Auteurs : Pierre BONDIL past-président de l’AIUS avec la contribution et le soutien de Aurélie BOURMAUD et Aurélie MAQUIGNEAU co-présidentes de l’AIUS
Suite à la semaine de santé sexuelle, l’AIUS alerte sur une priorité émergente de santé publique : la désinformation en santé qui n’épargne pas la santé sexuelle. Volontaire, elle ne peut plus être vue comme une simple erreur mais comme une réelle menace pour la société. Elle devient un outil de manipulation puissante lorsqu’elle est organisée et amplifiée. Les informations insincères sur la prévention et les traitements circulent viralement sur les réseaux sociaux, portées par les algorithmes, les influenceurs, les intérêts commerciaux ou idéologiques. Leur but est de fragiliser la confiance envers les scientifiques, les institutions et les professionnels de santé en exploitant les peurs, les croyances et la méfiance.
Ses conséquences sur les comportements de santé sont déjà concrètes : retard ou absence de soins, recours à des pratiques inefficaces ou dangereuses, altération de l’adhésion thérapeutique. En brouillant l’accès à une information fiable, elle modifie le consentement éclairé, aggrave l’anxiété, renforce la stigmatisation et creuse les iniquités. En termes de santé publique, ce n’est en rien anodin puisque les populations les plus vulnérables — maladies chroniques, cancers, handicaps, précarité, minorités — sont à la fois, les plus exposées et celles qui ont le plus besoin d’une information fiable et accessible. En 2023, l’AIUS avait déjà souligné que cela concernait près d’un(e) français(e) sur deux (1).
La santé sexuelle est plus particulièrement exposée parce qu’elle touche à l’intime, au corps, au plaisir, au couple et aux normes sociales. Elle est un terrain propice aux discours et solutions simplistes, ainsi qu’aux contenus trompeurs ou non validés. La désinformation joue ainsi sur les émotions dans des domaines variés : contraception, infections sexuellement transmissibles, fertilité, dysfonctions sexuelles, ménopause, genre, pornographie, violences sexuelles...
Point-clé, répondre à la désinformation ne consiste plus seulement à corriger des faits. Les décisions de santé ne sont pas uniquement guidées par la rationalité : elles sont aussi souvent influencées par des déterminants émotionnels — peur, espoir, honte, colère, méfiance ou besoin de reprendre le contrôle. C’est pourquoi les messages de santé sexuelle doivent être à la fois, fiables, clairs, accessibles, mais aussi empathiques, adaptés aux personnes concernées et transparents sur ce que l’on sait comme sur ce qui reste incertain.

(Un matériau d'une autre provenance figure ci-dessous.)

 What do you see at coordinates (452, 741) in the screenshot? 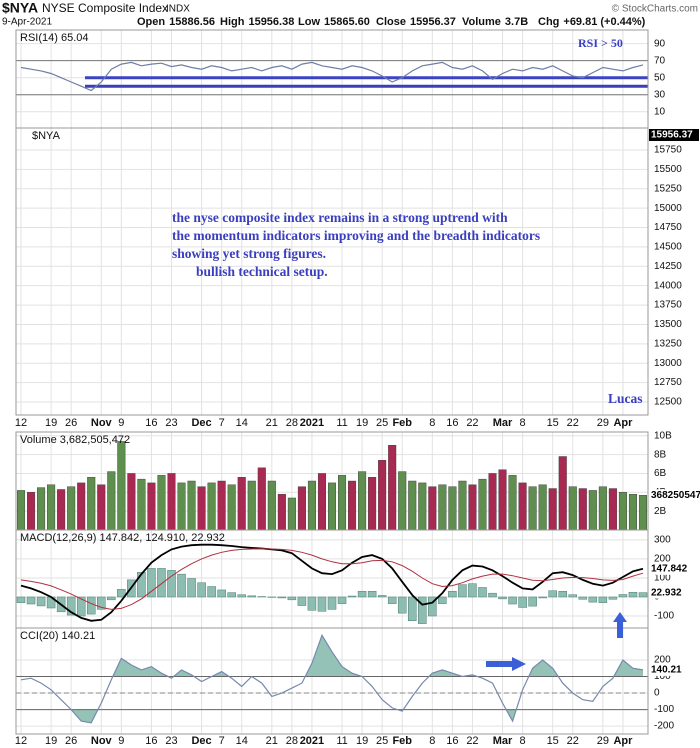
I see `x-tick-label: 16` at bounding box center [452, 741].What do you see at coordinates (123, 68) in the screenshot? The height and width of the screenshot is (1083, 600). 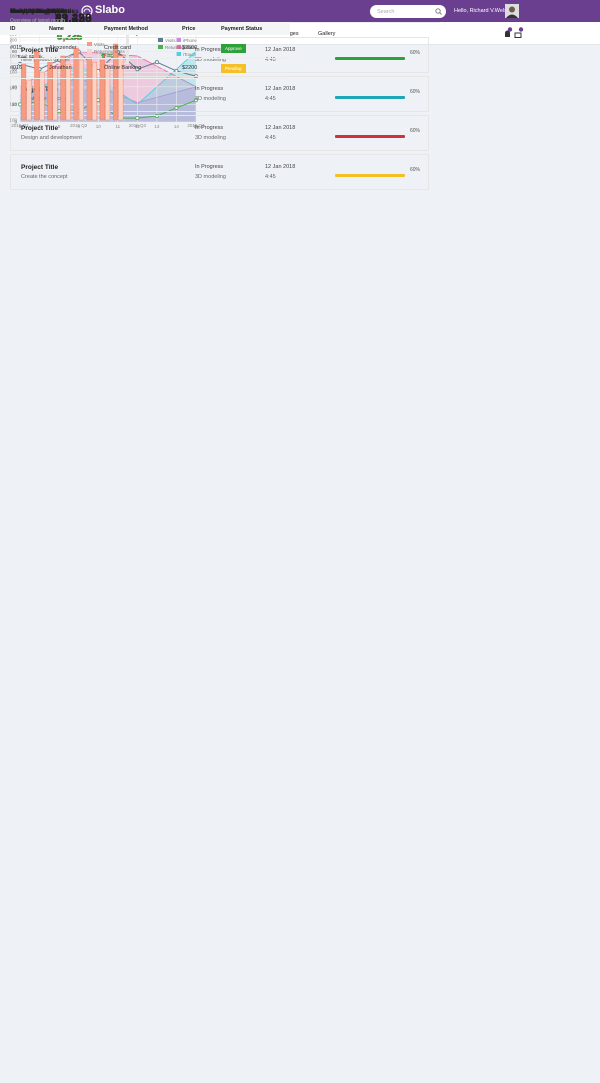 I see `table-cell: Online Banking` at bounding box center [123, 68].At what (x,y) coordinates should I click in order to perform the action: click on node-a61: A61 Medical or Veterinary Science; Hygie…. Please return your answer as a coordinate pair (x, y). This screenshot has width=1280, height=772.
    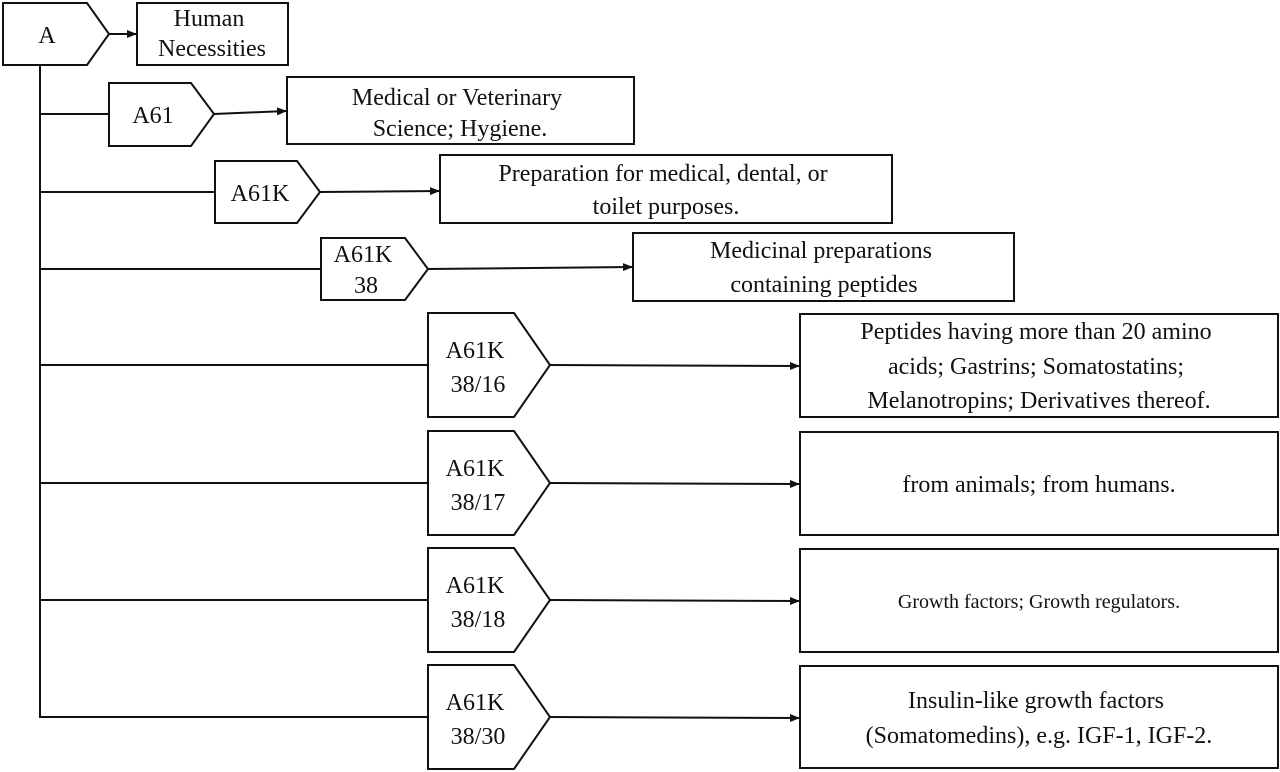
    Looking at the image, I should click on (338, 112).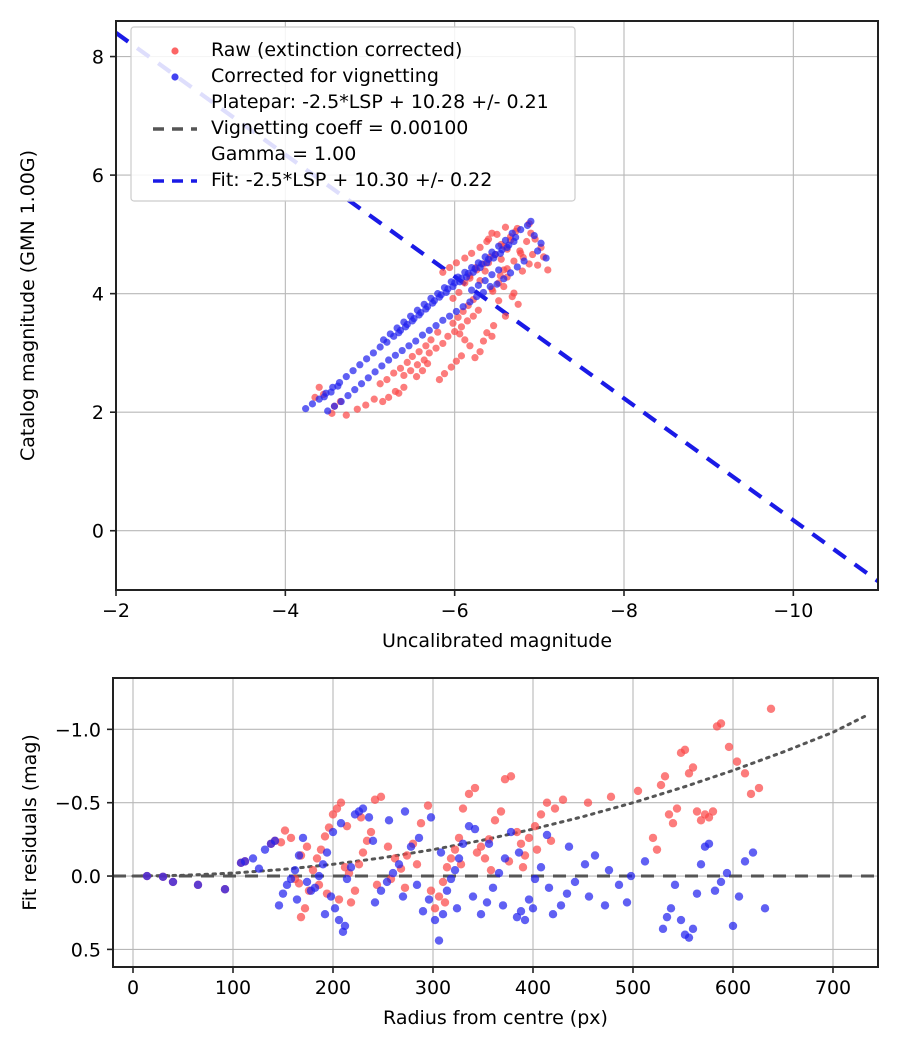 The width and height of the screenshot is (900, 1050). I want to click on y-tick-label: 0, so click(98, 532).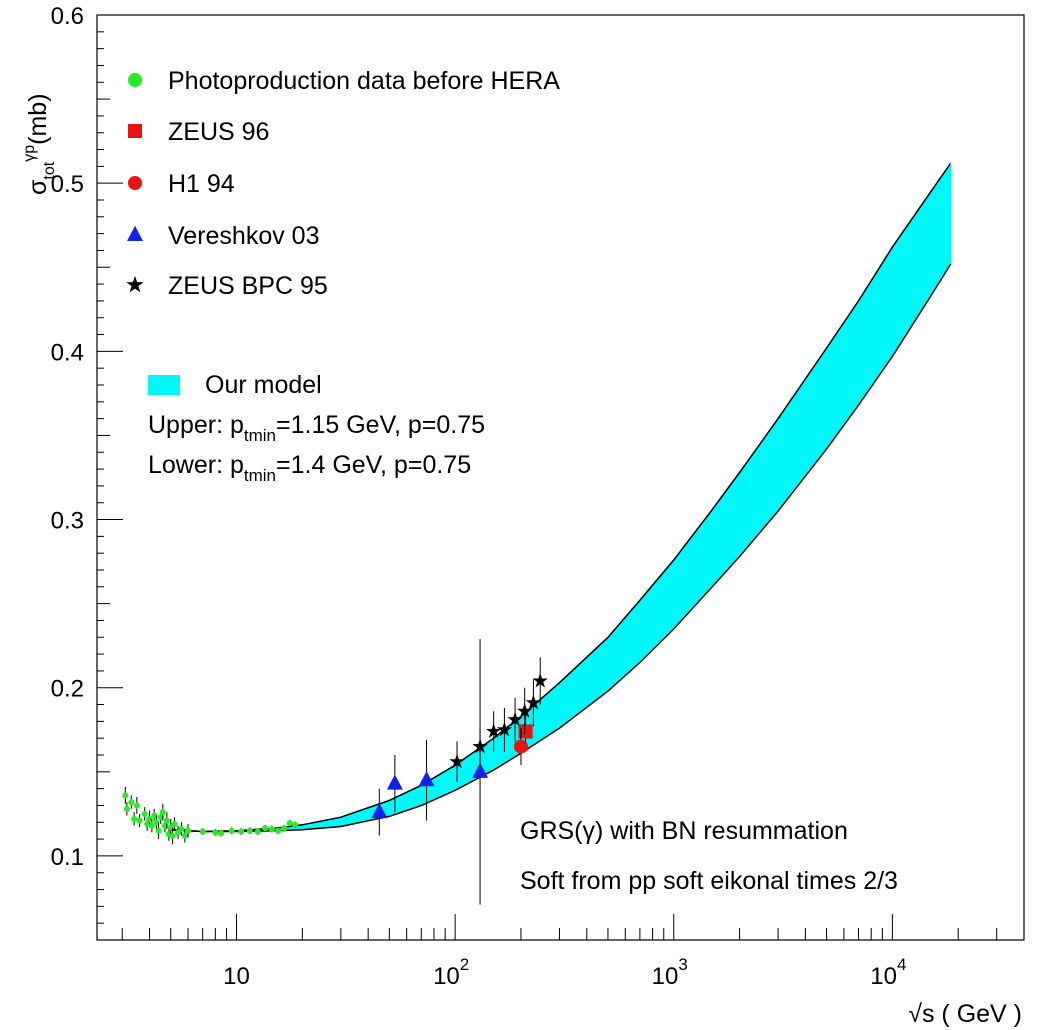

Dans ce contexte, le rôle des sexologues et des professionnels de santé sexuelle est central : repérer les fausses croyances, ouvrir un dialogue sans jugement, expliquer les données scientifiques avec des mots simples, orienter vers des sources fiables et contribuer à une médiation scientifique fondée sur les données probantes. Pour l’AIUS, la désinformation en santé sexuelle est désormais une nouvelle priorité de santé publique. Mais, la combattre n’est pas si simple. Elle implique une réponse collective, structurée, durable et capable d’atteindre ceux qui en ont le plus besoin — les populations vulnérables. La réponse — systémique — doit associer professionnels, sociétés savantes, institutions, chercheurs, médias, acteurs éducatifs et citoyens. La sexologie — discipline inter et transdisciplinaire au croisement du biologique, du psychologique, du relationnel et du social — a une légitimité particulière. Elle défend une approche globale de la sexualité fondée à la fois sur les preuves, l’éthique, l’humanisme, les droits et la réalité vécue par les personnes et les couples. Cette expertise lui confère une place incontournable comme acteur de résilience informationnelle.
Cette dynamique, énoncée dès 2023 par l’AIUS dans sa lettre d'étonnement au ministre de la santé (2), a été réaffirmée dans l’éditorial publié dans la revue Sexologies (3) visant à garantir l’indépendance de la science.Elle doit être prolongée, structurée et amplifiée car l’enjeu est clair : défendre une information fiable, indépendante, accessible et humaine, afin que chacun puisse faire des choix éclairés pour sa santé sexuelle, sa vie intime et sa liberté.
L’AIUS est une Société Savante qui rassemble depuis 1983 tous les sexologues : universitaires, praticiens, médecins ou non médecins, enseignants et enseignés, unis par le même souci d’éthique, de pratique clinique, de recherche et de transmission d’un savoir.